- **Assignment**:
Everything below from the line with "How do I perform: Click the 消费者 tag pill?" through the line with "Copy link of 에이전트장민재's comment" should be copied exactly, and nothing else; leave out the pictures.

- **Information supplied**:

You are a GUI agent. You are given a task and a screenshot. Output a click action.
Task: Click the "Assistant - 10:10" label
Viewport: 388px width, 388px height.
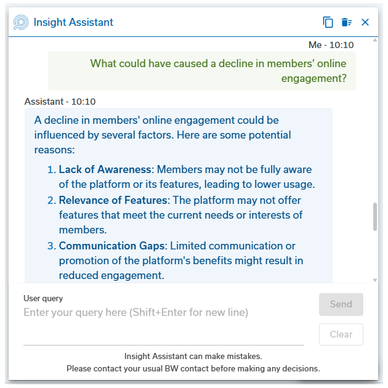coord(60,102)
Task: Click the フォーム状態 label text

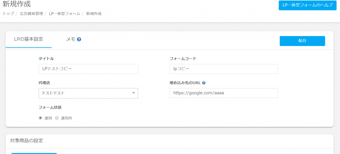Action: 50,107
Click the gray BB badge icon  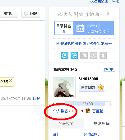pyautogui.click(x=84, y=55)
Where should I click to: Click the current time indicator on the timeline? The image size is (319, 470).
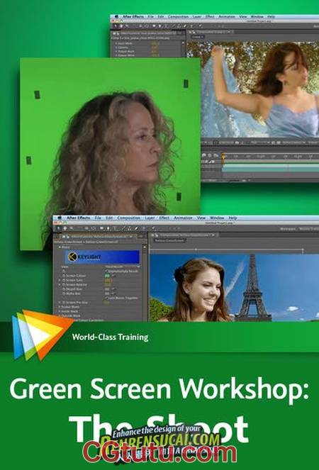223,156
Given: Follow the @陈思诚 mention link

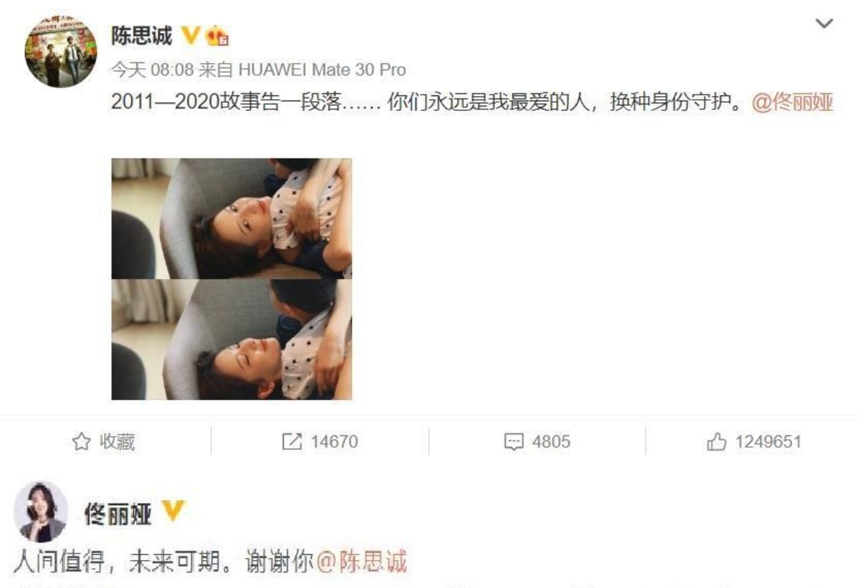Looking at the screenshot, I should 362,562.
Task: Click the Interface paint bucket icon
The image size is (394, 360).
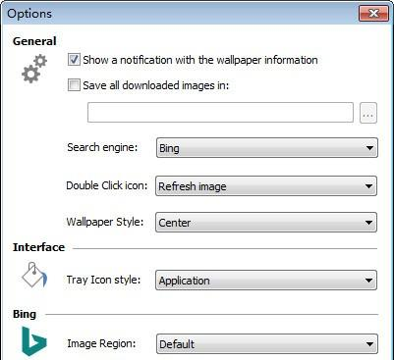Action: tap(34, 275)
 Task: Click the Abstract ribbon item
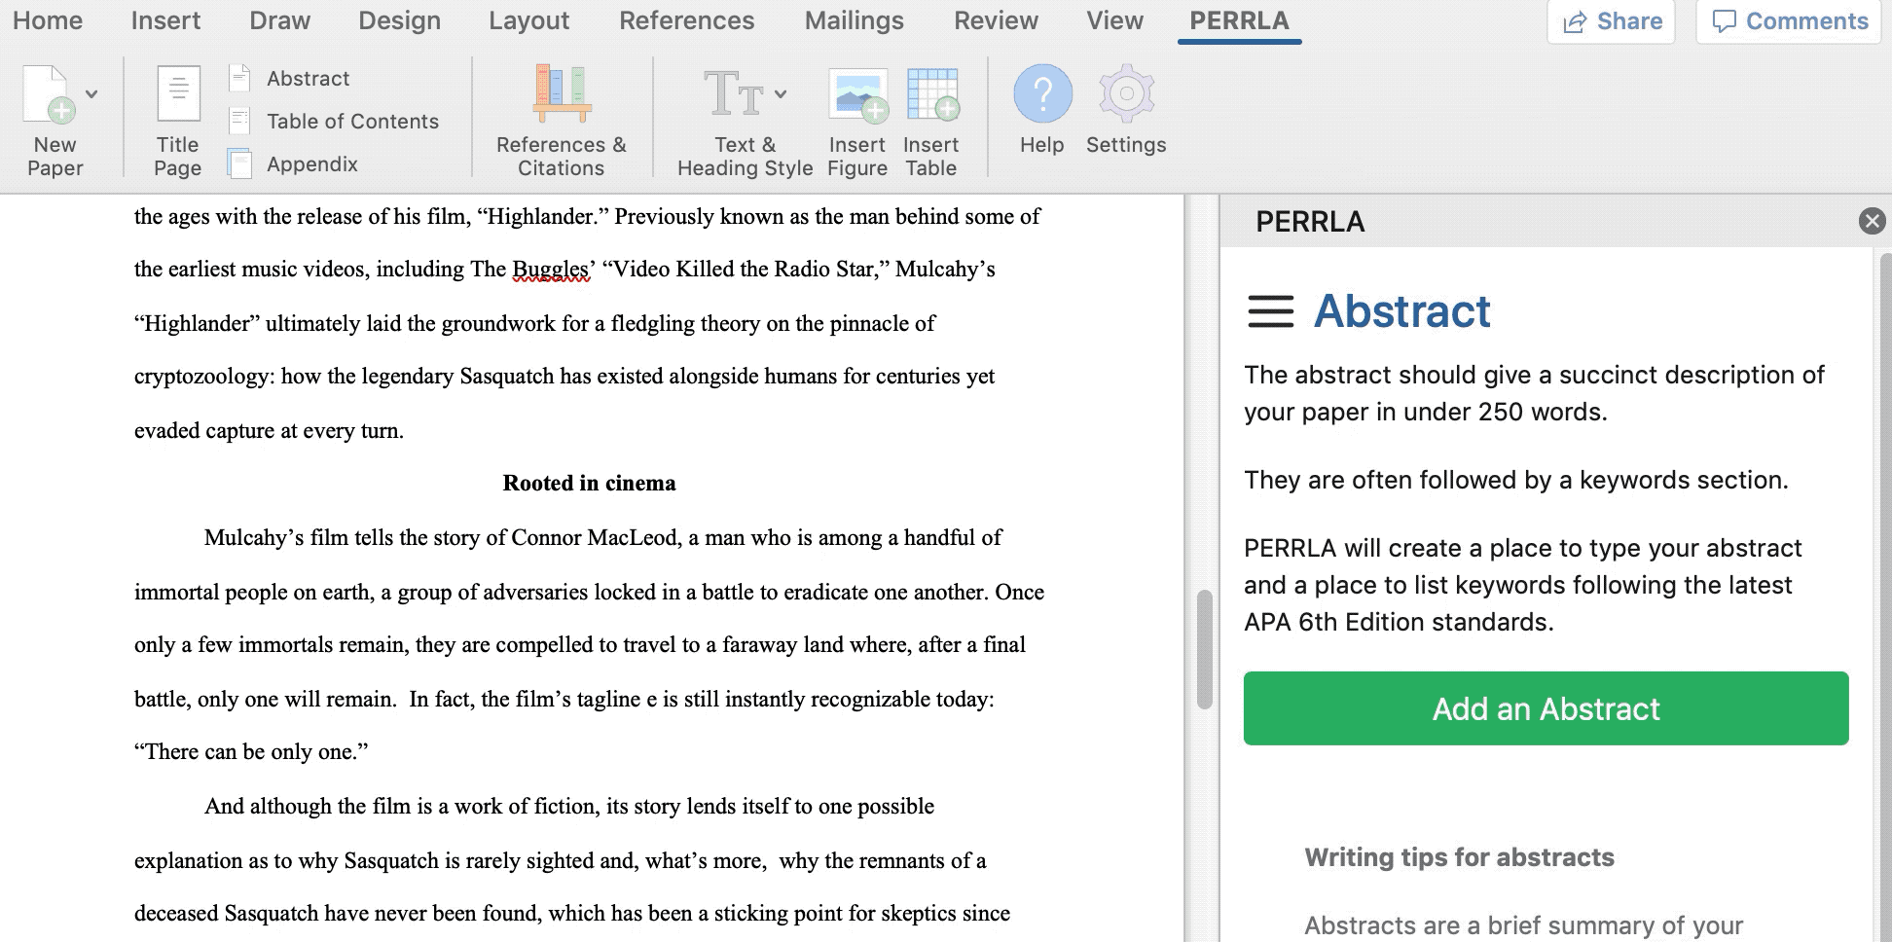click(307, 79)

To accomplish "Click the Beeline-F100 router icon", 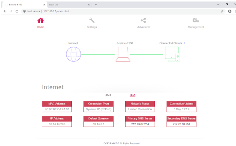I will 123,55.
--
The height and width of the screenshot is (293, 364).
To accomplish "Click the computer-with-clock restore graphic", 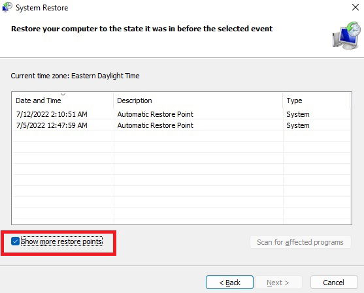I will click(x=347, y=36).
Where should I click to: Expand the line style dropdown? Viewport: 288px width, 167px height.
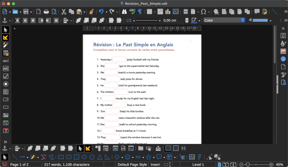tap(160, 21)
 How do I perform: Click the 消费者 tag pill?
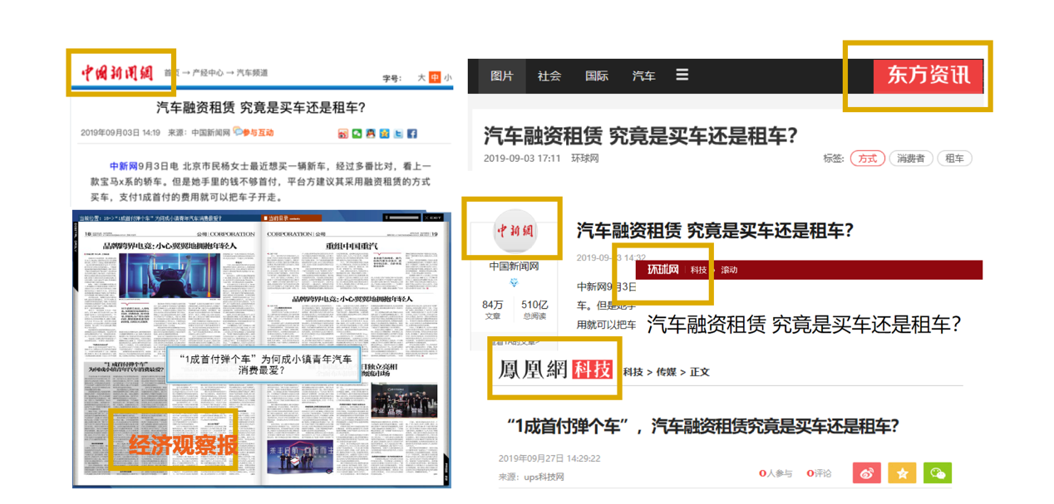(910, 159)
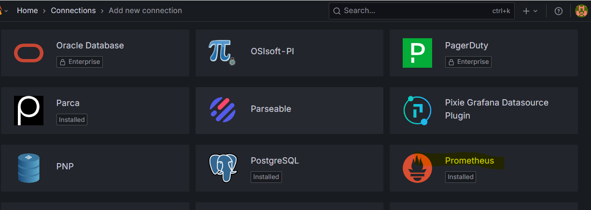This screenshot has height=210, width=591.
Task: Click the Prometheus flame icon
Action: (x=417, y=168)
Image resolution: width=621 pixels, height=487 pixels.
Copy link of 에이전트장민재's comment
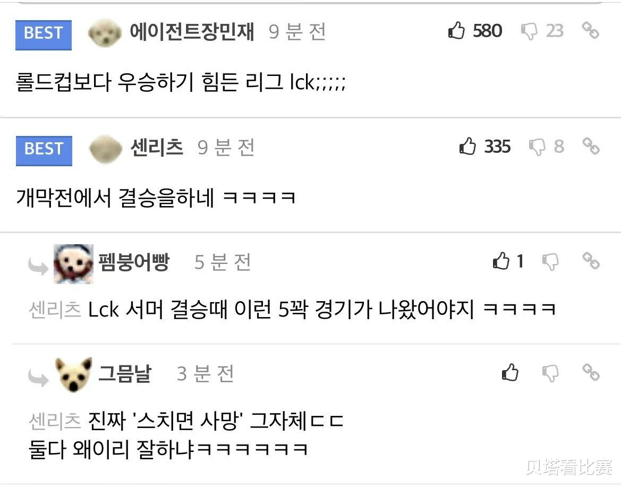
--
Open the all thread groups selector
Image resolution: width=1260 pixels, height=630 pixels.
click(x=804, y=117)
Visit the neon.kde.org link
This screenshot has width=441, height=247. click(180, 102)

- **Result of this task**:
 How do I perform: Click the 消费者 tag pill?
(910, 159)
This screenshot has height=210, width=591.
Task: Click the Prometheus flame icon
Action: (x=417, y=168)
Image resolution: width=621 pixels, height=487 pixels.
Copy link of 에이전트장민재's comment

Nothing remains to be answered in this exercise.